- Problem: When you repeat the records, keep every word exact and drop each picture.

- Items listed in a dataset:
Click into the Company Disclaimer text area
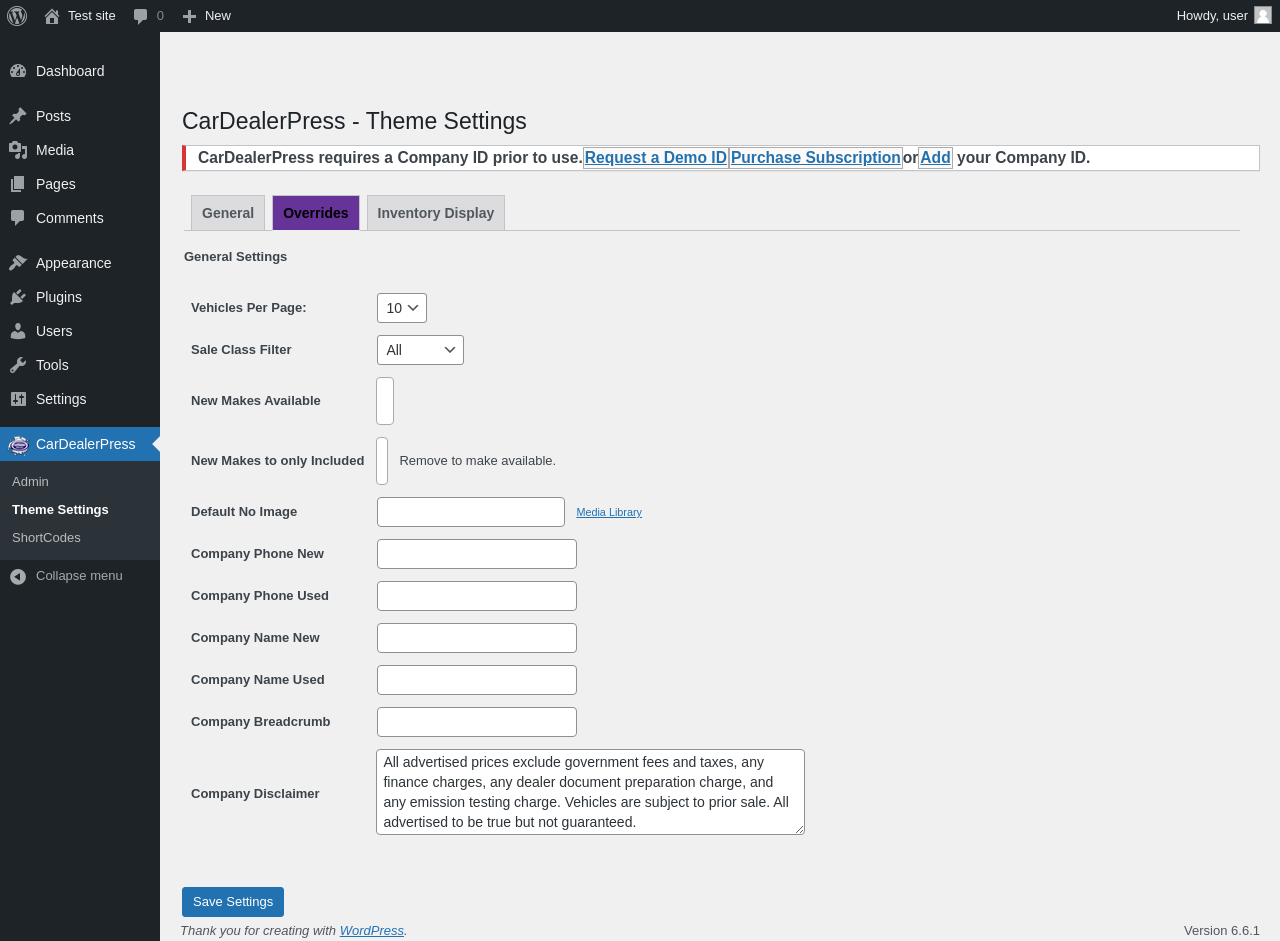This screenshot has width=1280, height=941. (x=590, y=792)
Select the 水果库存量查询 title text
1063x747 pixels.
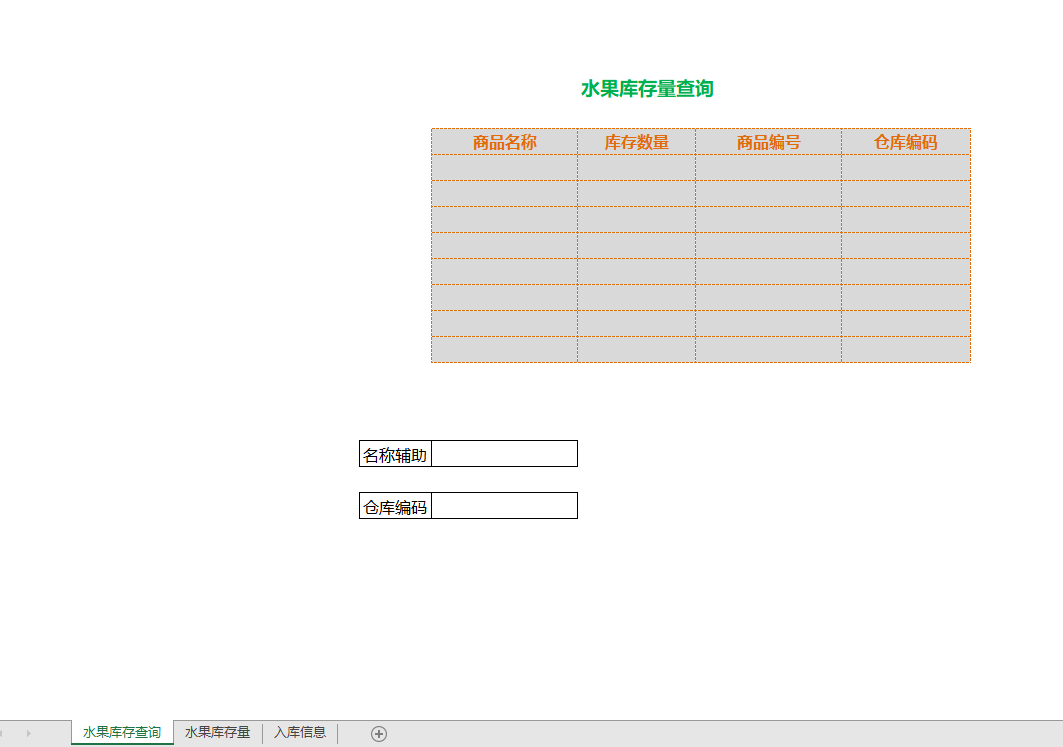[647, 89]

- Task answer:
Click into the Company Disclaimer text area
This screenshot has width=1280, height=941. (x=590, y=792)
Select the 水果库存量查询 title text
1063x747 pixels.
[647, 89]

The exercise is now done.